Shares of Zoom Video Communications Inc (NASDAQ: ZM) are trading up in extended hours after the videoconferencing company reported market-beating results for its fiscal fourth quarter.
Zoom stock up on encouraging guidance
The tech stock is gaining also because the company’s guidance came in better than expected. Zoom is now calling for $4.11 to $4.18 of adjusted per-share earnings this year on up to $4.48 billion in revenue.
In comparison, experts had forecast $3.66 per share and $4.38 billion, respectively. Reacting to the earnings print on CNBC’s “Closing Bell: Overtime”, JMP Securities’ Patrick Walravens said:
The big picture is; it’s the eighth quarter in a row that business has slowed down.

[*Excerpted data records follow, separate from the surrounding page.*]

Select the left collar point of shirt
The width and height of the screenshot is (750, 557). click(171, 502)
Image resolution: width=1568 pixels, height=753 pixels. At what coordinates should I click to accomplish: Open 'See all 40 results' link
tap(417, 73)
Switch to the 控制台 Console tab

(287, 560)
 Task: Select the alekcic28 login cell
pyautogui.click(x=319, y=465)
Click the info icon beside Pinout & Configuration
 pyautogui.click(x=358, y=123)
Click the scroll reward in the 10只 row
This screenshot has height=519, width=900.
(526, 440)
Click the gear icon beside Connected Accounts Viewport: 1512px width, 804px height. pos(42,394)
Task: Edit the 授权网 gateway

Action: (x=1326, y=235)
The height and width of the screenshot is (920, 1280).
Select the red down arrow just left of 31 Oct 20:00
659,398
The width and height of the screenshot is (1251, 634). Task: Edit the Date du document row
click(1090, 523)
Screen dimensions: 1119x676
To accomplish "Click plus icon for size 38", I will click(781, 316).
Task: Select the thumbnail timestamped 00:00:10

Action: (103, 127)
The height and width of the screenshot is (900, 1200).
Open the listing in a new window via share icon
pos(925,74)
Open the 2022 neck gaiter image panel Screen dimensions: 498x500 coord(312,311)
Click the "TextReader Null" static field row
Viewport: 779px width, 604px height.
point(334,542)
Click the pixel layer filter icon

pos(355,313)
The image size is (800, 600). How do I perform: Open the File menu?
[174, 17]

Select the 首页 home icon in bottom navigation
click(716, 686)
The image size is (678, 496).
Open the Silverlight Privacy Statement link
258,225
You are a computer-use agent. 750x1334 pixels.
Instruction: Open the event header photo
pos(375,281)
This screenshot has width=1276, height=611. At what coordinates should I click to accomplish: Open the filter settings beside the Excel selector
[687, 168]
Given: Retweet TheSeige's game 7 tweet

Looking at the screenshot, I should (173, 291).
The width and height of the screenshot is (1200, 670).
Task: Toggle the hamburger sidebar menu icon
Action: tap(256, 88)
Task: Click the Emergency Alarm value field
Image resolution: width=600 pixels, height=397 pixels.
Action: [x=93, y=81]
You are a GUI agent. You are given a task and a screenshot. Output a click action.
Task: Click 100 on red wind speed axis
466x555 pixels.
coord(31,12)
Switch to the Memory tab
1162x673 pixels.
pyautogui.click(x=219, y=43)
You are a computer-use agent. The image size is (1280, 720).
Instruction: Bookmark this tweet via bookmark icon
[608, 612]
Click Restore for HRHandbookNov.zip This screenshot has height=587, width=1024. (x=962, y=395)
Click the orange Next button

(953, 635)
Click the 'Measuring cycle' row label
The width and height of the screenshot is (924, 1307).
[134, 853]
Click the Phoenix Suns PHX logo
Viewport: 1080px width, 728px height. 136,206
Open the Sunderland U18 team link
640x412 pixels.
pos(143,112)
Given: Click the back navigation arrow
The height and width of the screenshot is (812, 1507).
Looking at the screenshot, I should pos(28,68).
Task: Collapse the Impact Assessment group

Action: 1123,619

At some point Zoom has got to turn that around. They’ll need an act two, some new product to help them get there.
He currently has a “hold” rating on Zoom stock.
Notable figures in Zoom’s earnings report
- Lost $104.1 million versus the year-ago
- Per-share loss also narrowed from to 36 cents
- Adjusted EPS printed at $1.22 as per the press release
- Revenue jumped about 5.0% YoY to $1.12 billion
- Consensus was 81 cents a share on $1.10 billion revenue
Should Zoom opt for an acquisition?
Zoom ended the quarter with over $5.0 billion of cash and marketable securities, which, as per Walravens, could see it opt for an acquisition.
When Monday went public, they invested in that IPO. So, the project management space might be super interesting for them. They also invested in Cvent when it went public. So, the event space would make sense for them.
Zoom stock is now up about 20% for the year. Earlier this month, the California-based company announced plans of lowering its headcount by 15%.